Trás-os-Montes Ocidental é um território bastante acidentado, onde se destacam várias serras e planaltos, com uma altitude máxima variável entre os 1000 e os 1500 metros, dos quais se destacam: os planaltos da Mourela e de Salto, a serra do Larouco, a serra do Leiranco, a serra do Barroso, a serra da Cabreira, a serra do Alvão e a serra do Marão. Esta série de relevos forma uma primeira muralha, onde a precipitação é elevada, devido às chuvas convectivas, induzidas pelos cimos montanhosos com que se confrontam as massas de ar húmido provenientes do Oceano Atlântico (Ferreira, 2005). O amplo conjunto de relevos acima mencionados é drenado pelas bacias dos rios Cávado e Tâmega, este último afluente do Douro. Na complexa rede hidrográfica, destacam-se também, pela sua influência na orografia, o rio Rabagão (afluente do Cávado) e os rios Beça e Terva (afluentes do Tâmega). Todo este imponente conjunto geomorfológico é cortado a Leste por um profundo eixo tectónico, orientado Sul-Norte: a falha de Régua-Chaves-Verín, descrita como uma “imponente escadaria tectónica” constituída por várias subunidades morfológicas, como a própria Veiga de Chaves que se caracteriza pelo grande desenvolvimento da planície aluvial do rio Tâmega (Feio, 1951). Este eixo é mais aberto em alguns pontos, como na zona de Vila Real, ou na Veiga de Chaves, enquanto noutros sectores é mais estreito, com poderosas escarpas laterais, como, por exemplo, a Sul de

Vila Pouca de Aguiar. Para Leste do corredor natural aberto pela falha tectónica, levanta- se uma segunda e contínua muralha montanhosa, disposta no sentido Norte-Sul: Serra do Brunheiro e da Padrela, Serra da Falperra e Serra da Preta. A Sul esta corda montanhosa desce até ao Douro no Planalto de Alijó. Para Nascente adiantam-se os planaltos de Monforte-Fiães-Vilarandelo, Carrazedo de Montenegro, Jales e Jou. No extremo Leste destes planaltos termina a Terra Fria e principiam as depressões da Terra Quente, de clima mediterrânico, pois as chuvas nem sempre conseguem vencer as duas cadeias montanhosas.

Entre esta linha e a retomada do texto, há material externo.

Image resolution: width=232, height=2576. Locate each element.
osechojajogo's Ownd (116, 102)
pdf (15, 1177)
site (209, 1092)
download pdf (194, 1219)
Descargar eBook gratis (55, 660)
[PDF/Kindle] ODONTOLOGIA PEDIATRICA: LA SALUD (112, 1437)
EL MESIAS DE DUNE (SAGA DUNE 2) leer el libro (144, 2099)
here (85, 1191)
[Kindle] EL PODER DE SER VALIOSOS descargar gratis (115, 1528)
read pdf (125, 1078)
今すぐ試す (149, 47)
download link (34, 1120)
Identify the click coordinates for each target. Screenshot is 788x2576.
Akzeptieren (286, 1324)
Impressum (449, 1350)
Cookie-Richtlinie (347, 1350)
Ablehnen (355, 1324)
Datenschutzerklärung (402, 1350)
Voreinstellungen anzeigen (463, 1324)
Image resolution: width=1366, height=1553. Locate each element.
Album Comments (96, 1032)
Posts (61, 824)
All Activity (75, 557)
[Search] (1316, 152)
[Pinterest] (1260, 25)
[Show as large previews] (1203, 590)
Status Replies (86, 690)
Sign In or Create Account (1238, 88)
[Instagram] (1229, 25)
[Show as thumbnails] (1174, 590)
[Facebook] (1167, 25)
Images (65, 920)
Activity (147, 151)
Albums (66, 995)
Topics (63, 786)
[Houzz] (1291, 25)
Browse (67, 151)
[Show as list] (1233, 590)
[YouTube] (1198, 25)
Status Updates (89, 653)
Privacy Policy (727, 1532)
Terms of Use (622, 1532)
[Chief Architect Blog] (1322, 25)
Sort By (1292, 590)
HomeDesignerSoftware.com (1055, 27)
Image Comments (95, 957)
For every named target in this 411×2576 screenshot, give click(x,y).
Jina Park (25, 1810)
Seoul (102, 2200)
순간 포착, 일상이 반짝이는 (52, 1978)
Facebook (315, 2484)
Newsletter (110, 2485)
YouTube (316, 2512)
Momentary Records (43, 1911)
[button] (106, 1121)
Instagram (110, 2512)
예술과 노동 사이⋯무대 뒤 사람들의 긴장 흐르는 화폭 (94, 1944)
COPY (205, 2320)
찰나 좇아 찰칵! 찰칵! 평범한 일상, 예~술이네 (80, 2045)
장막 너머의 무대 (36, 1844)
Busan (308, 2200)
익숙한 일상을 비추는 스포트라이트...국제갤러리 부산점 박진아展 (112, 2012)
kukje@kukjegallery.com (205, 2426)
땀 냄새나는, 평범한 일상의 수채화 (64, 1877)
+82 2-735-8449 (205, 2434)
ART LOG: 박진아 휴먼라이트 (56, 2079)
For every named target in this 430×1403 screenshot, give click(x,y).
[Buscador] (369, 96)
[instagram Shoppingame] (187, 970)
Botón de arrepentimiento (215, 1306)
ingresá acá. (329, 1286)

Devido à precipitação convectiva e a uma altitude média elevada, do ponto de vista climático-fitológico, Trás-os-Montes Ocidental tem algumas semelhanças com o Entre Douro e Minho, como indicam os índices anuais de pluviosidade. No entanto, é mais frio e agreste, pois o Oceano Atlântico já não modera as temperaturas. O afastamento em relação ao mar não é, porém, gradual. Há, de facto, uma marcada diferença climatológica para Leste da primeira barreira acima citada. Trás-os-Montes Ocidental é, pois, do ponto de vista ecológico, uma zona de transição entre a fachada litoral, marcadamente atlântica, e o interior, de ambiente continental. Corresponde, actualmente, ao distrito de Vila Real, prolongando-se para Norte, já na Província de Ourense (Galiza).

Como vimos, a nossa zona de estudo encontra-se na transição entre o litoral Atlântico, onde existe um maior volume de informação arqueológica disponível fruto dos diversos estudos regionais que foram realizados sobre a “Proto-História e Romanização” (Almeida, 2003b; Carvalho, 2008; Dinis, 1993; Martins, 1990; Moreira, 2009; Silva, 2007), e a zona de Trás-os-Montes Oriental, para a qual dispomos de um completo trabalho de síntese (Lemos, 1993). Para a região do Alto Tâmega dispomos de alguns trabalhos de síntese, um mais centrado no período Romano (Amaral, 1993) e outro em época Medieval (Teixeira, 1996), embora também tenham em conta o povoamento fortificado da Idade do Ferro, bem como um outro que analisa, ainda que de forma muito genérica, “as mudanças do I milénio a.C. e a resistência do substrato indígena” (Silva, 2010). Existe também uma monografia que aborda a problemática da mineração romana e sua inter-relação com a rede viária e o povoamento romano (Martins, 2010c). A zona do Alto Cávado está menos estudada, sendo de destacar apenas alguns estudos parcelares mais recentes (Carvalho, Lemos, & Meireles, 2006; Carvalho, 2006b).

Figura 13: Localização da área de estudo em relação às bacias hidrográficas do Douro e Cávado (©

Atlas Digital do Ambiente, Agência Portuguesa do Ambiente).